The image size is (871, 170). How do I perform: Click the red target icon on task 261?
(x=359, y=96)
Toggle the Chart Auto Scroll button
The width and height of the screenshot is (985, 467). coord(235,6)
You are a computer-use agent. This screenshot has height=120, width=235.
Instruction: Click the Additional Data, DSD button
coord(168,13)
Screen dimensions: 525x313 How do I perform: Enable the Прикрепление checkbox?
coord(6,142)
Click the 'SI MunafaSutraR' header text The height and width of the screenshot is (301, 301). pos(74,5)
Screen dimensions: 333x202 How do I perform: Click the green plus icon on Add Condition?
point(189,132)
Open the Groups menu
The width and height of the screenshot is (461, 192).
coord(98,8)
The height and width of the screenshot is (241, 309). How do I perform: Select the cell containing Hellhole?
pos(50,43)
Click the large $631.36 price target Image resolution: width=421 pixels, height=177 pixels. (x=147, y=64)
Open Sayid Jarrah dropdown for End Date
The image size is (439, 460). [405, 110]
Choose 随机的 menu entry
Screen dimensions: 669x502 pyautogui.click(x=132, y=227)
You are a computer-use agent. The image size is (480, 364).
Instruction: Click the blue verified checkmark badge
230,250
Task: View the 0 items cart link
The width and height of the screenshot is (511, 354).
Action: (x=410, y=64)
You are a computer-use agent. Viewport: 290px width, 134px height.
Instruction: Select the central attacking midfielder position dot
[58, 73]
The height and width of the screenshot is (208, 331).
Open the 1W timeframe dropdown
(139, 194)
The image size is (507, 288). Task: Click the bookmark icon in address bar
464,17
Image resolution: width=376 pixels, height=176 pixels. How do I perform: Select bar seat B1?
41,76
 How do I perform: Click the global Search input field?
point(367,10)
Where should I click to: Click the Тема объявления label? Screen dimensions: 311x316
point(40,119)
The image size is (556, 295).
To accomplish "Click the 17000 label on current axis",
□ □ □ □
### TASK BRIEF
The required output is the entries from their opening line through the line holding "You are a computer-use agent. This", repeated exactly, with both end lines kept.

### TASK RESULT
The image size is (871, 170). How do I perform: Click the red target icon on task 261?
(x=359, y=96)
Toggle the Chart Auto Scroll button
The width and height of the screenshot is (985, 467). coord(235,6)
You are a computer-use agent. This screenshot has height=120, width=235.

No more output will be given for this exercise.